Problem details:
Print all of the data below exactly as it appears, leaving out every image.
#####
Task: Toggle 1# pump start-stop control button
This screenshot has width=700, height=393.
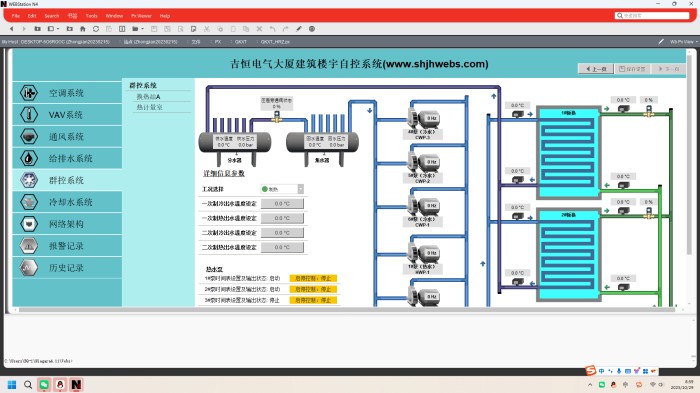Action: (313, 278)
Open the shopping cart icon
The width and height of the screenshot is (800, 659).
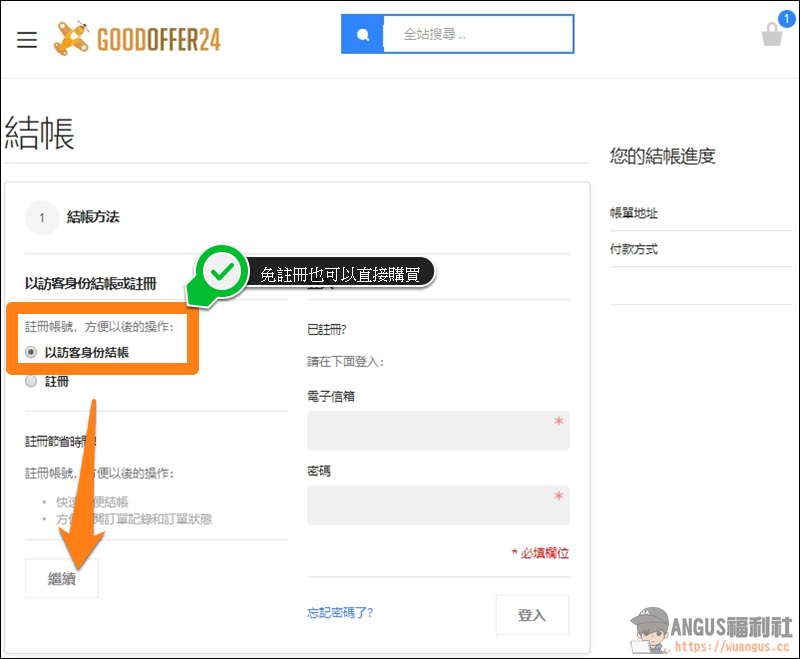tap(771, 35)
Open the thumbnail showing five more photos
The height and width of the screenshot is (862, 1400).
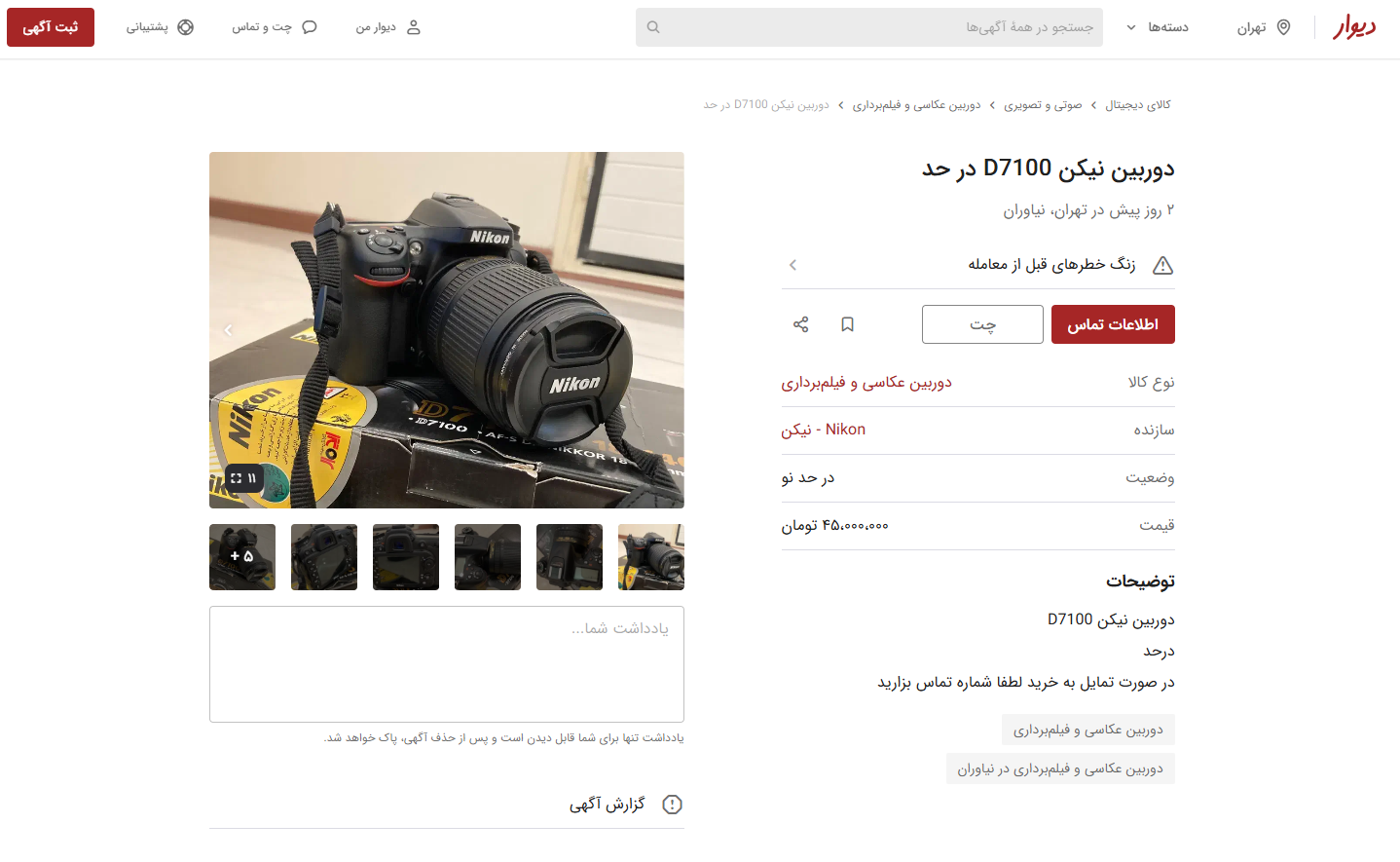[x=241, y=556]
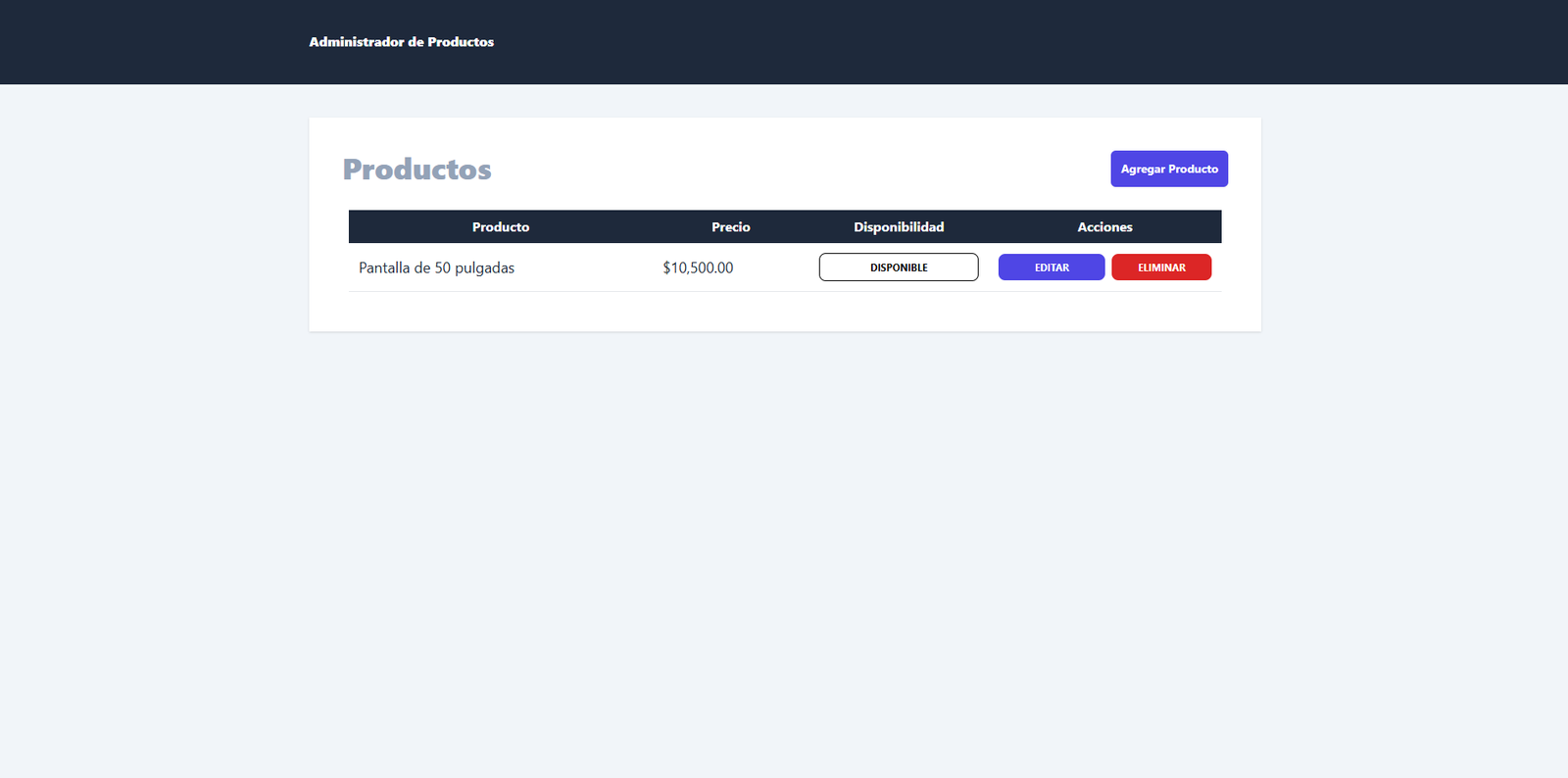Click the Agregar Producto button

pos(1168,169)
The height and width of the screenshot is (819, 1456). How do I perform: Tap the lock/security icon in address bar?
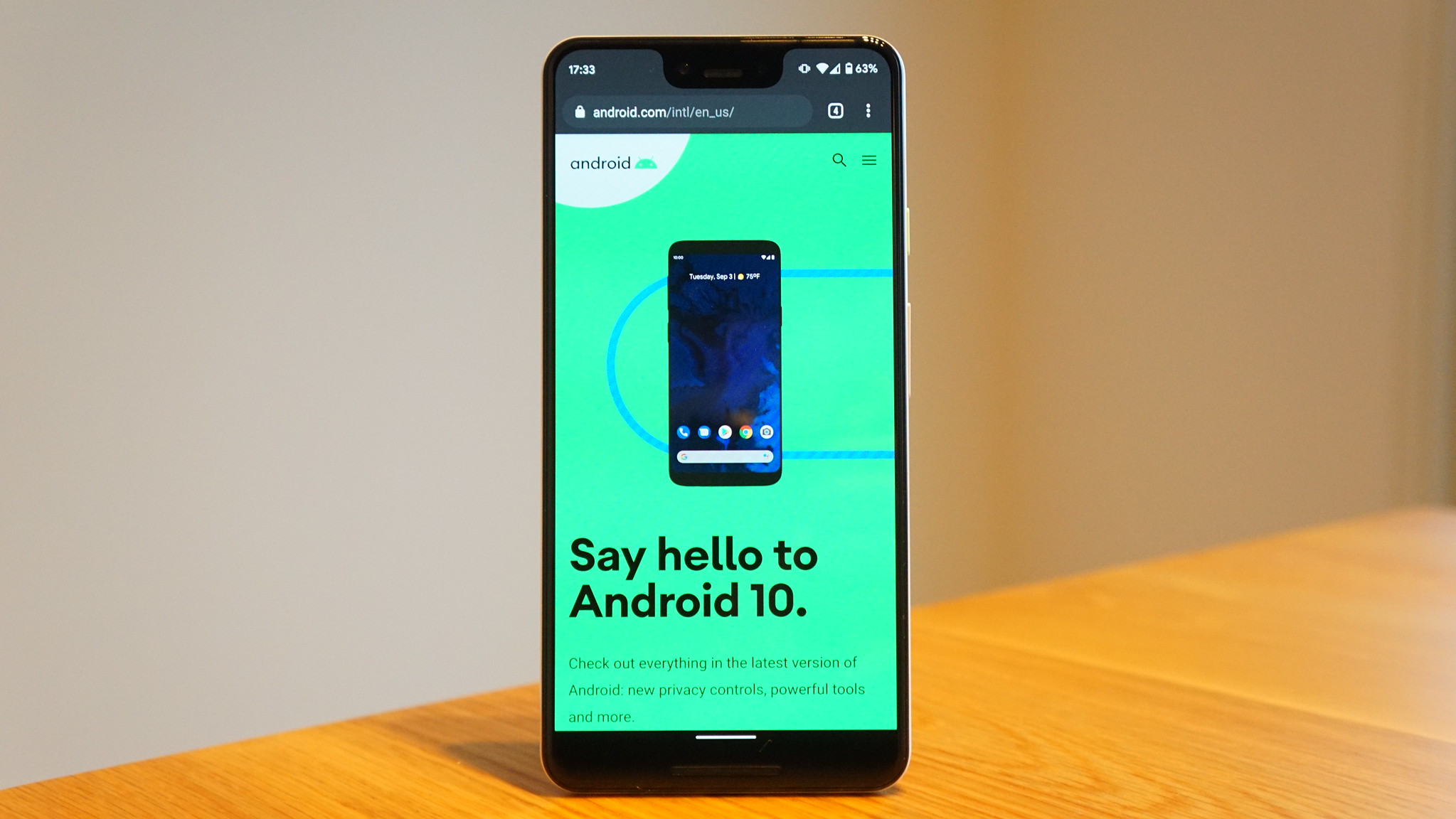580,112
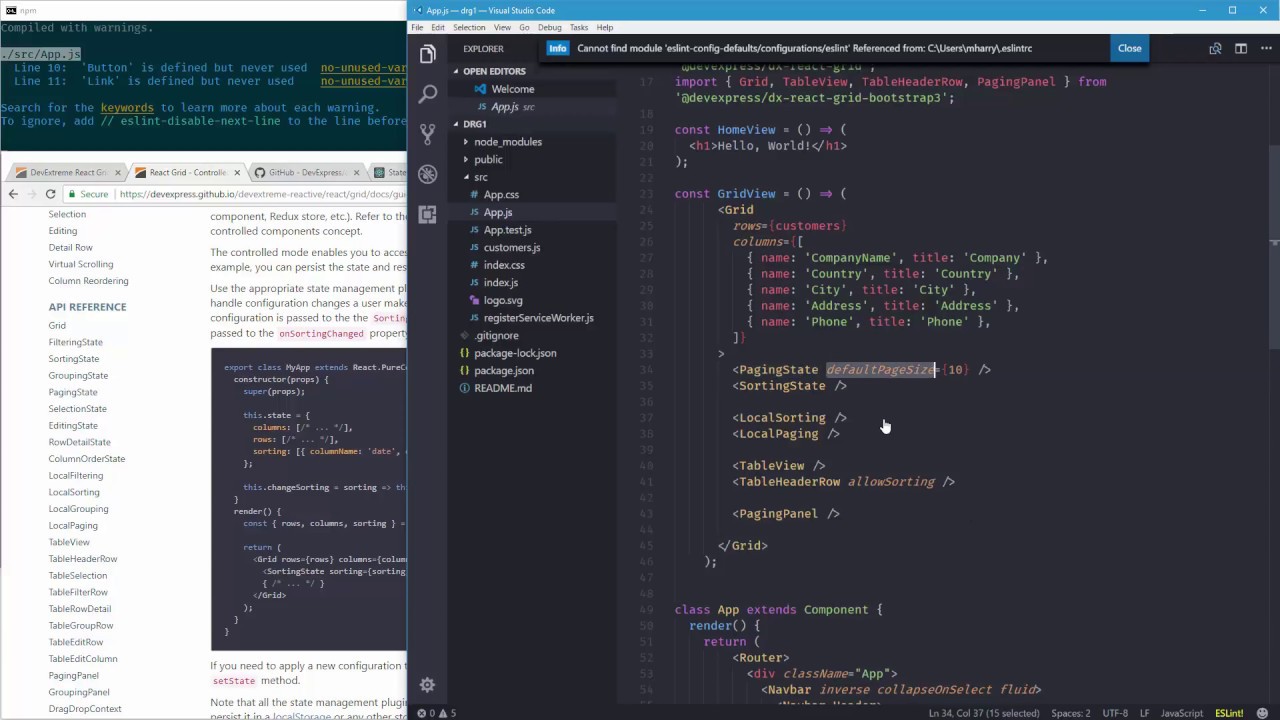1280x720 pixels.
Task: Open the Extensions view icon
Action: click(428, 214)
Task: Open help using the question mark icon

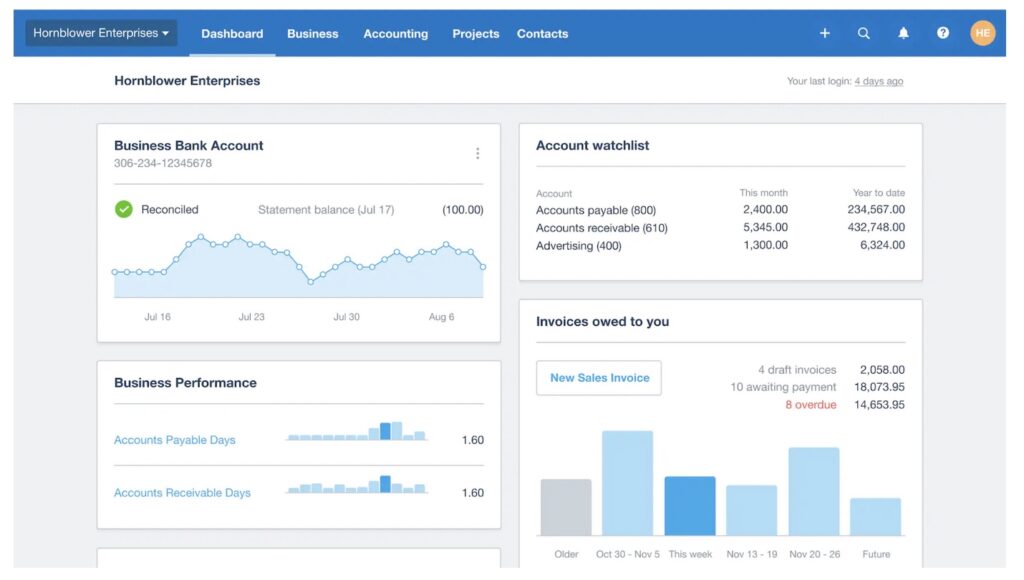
#####
Your solution:
Task: Toggle 1# pump start-stop control button
This screenshot has width=700, height=393.
Action: (313, 278)
Open the shopping cart icon
The width and height of the screenshot is (800, 659).
tap(771, 35)
Open the thumbnail showing five more photos
The height and width of the screenshot is (862, 1400).
[x=241, y=556]
Click the Agregar Producto button

pos(1168,169)
The height and width of the screenshot is (819, 1456). How do I perform: Tap the lock/security icon in address bar?
580,112
1280x720 pixels.
Task: Open the Extensions view icon
Action: click(428, 214)
Task: Open help using the question mark icon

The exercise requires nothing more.